-- Material for this exercise follows --
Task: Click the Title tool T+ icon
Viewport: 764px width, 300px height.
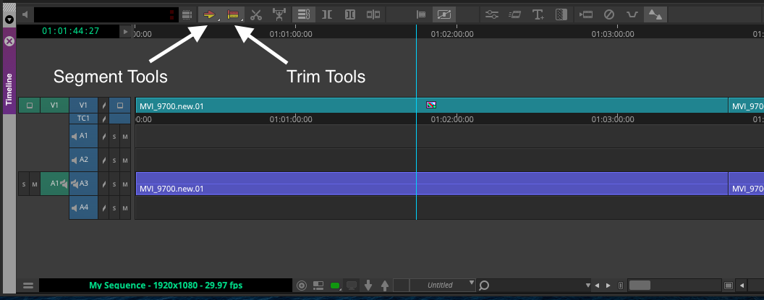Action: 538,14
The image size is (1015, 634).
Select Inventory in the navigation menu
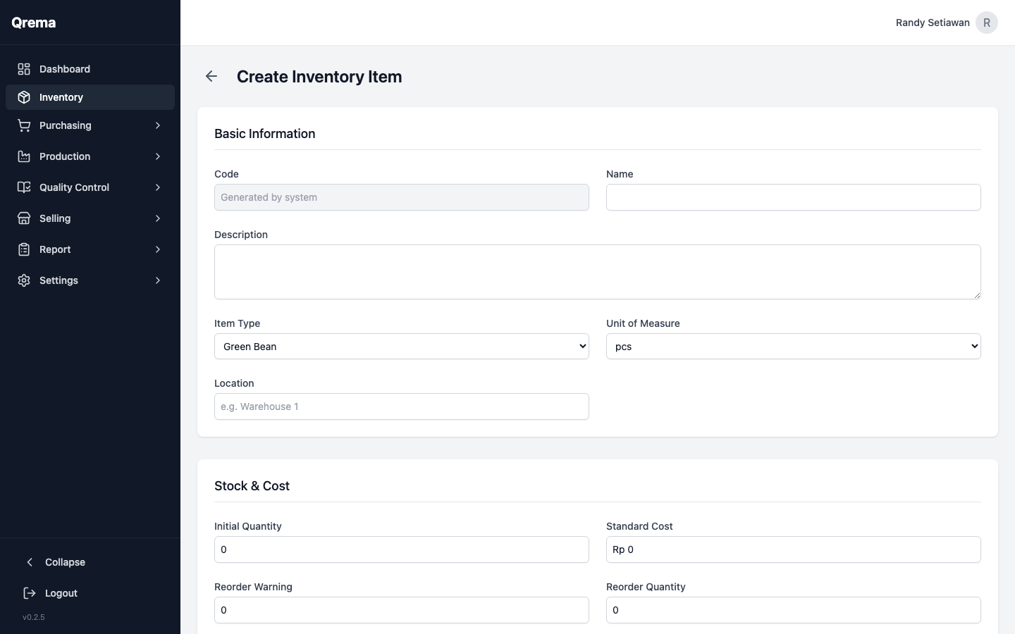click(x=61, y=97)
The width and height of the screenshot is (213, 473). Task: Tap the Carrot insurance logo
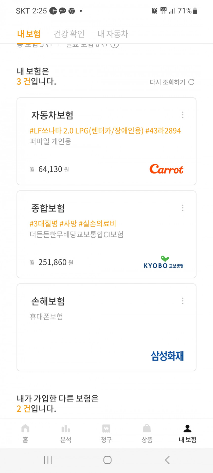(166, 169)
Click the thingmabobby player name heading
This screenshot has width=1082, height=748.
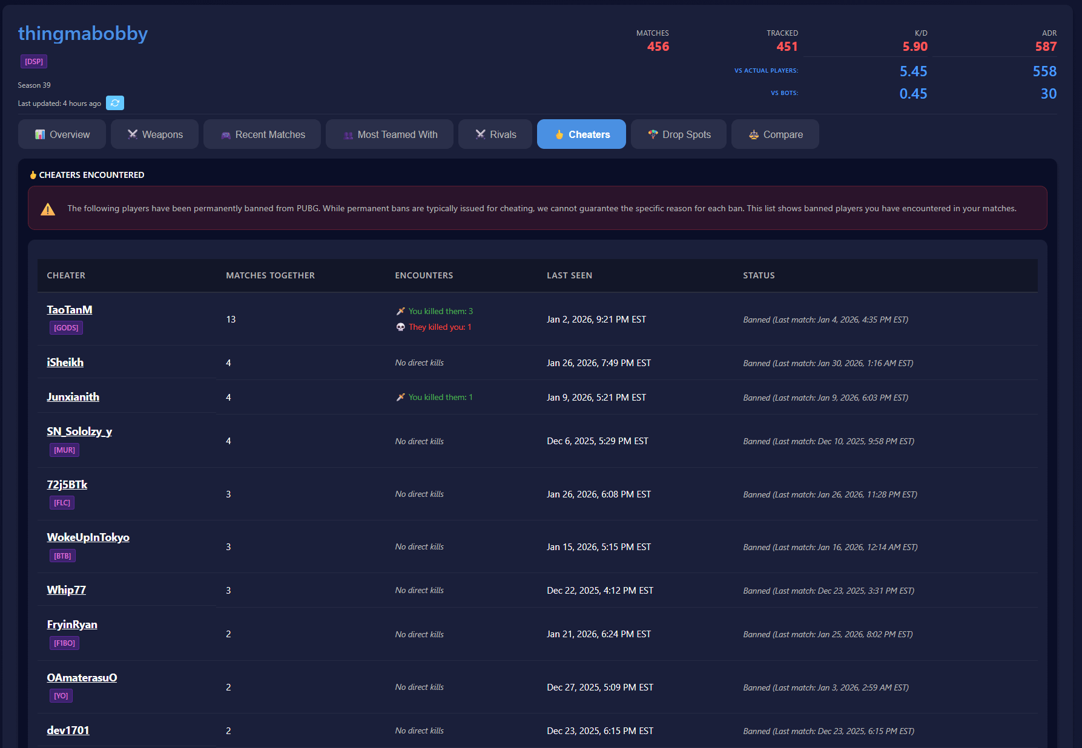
-- Material for this exercise concluded --
-- Material for this exercise follows --
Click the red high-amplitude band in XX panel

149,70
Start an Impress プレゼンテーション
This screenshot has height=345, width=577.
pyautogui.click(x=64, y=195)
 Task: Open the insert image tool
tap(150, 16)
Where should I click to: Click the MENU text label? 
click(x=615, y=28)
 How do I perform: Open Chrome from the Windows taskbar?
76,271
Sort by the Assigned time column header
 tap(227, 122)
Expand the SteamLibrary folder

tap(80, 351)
-- Material for this exercise concluded --
-- Material for this exercise follows --
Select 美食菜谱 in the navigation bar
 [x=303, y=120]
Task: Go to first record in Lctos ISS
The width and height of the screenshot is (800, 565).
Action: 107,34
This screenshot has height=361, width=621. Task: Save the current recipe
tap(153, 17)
-- Material for this exercise concluded --
▸ Task goal
From the records above, copy exactly the lines starting at the one with "Task: Click the Title tool T+ icon" and ending at the one with "This screenshot has width=1082, height=748.", and no others. Pictures stay out.

▸ Answer
Task: Click the Title tool T+ icon
Viewport: 764px width, 300px height.
Action: 538,14
The image size is (1015, 634).
Select Inventory in the navigation menu
click(x=61, y=97)
The width and height of the screenshot is (213, 473). Task: Tap the Carrot insurance logo
(166, 169)
Click the thingmabobby player name heading
This screenshot has width=1082, height=748.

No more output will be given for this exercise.